While this is one of my favorite SF movies of all time, I have to admit that the movie is rather impenetrable to someone who hasn’t read Frank Herbert’s book Dune, from which the movie is derived. I’ve had to watch it with friends, pausing the playback and explaining background, what’s happening on the screen and what was left out in order to keep the movie at it’s rather lengthy runtime of 137 minutes.
As a movie, it was a box office flop, grossing about $31 million on a $40 million budget in the US. While it had been eagerly awaited by SF fans and was well attended by those fans (I was at a local theater on opening weekend and it was an experience), it was savaged by critics and not a few fans as well.
I thought it was great, although I have to admit the first time I saw it I left humming the scenery. 80 sets, 16 sound stages and a host of veteran design professionals and design houses created an incredibly detailed setting for the story in the days before the widespread use of CGI. As a design aside, the garments used by the Spacing Guild lower-ranking members were made of body bags found in an abandoned firehouse.
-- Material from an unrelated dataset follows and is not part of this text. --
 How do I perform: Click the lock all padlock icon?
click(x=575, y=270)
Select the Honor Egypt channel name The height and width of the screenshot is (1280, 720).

Used body bags. The actors weren’t told this important detail until filming had wrapped.
To this day, director Lynch does not want to be associated with his famous flop or Dune, period. He has even said he has no interest in the newest version of the story, due out in a few days here. Mrs. Freeholder and I plan on attending this weekend. All 155 minutes of it.
Yes, the new one is even longer than it’s predecessor, and is supposed to be first of several. Let’s hope that it doesn’t time out (or work out for that matter) like Star Wars.